** BEGIN MATERIAL FOR THIS EXERCISE **

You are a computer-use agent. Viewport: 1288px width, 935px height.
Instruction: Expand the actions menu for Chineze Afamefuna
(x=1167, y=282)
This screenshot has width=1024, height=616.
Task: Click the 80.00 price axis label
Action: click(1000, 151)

** END MATERIAL FOR THIS EXERCISE **

AIM OF THE TASK ▸
Rewrite these items with "actions menu" changed to "options menu", keeping everything else the same.

FULL OUTPUT ▸
You are a computer-use agent. Viewport: 1288px width, 935px height.
Instruction: Expand the options menu for Chineze Afamefuna
(x=1167, y=282)
This screenshot has width=1024, height=616.
Task: Click the 80.00 price axis label
Action: click(1000, 151)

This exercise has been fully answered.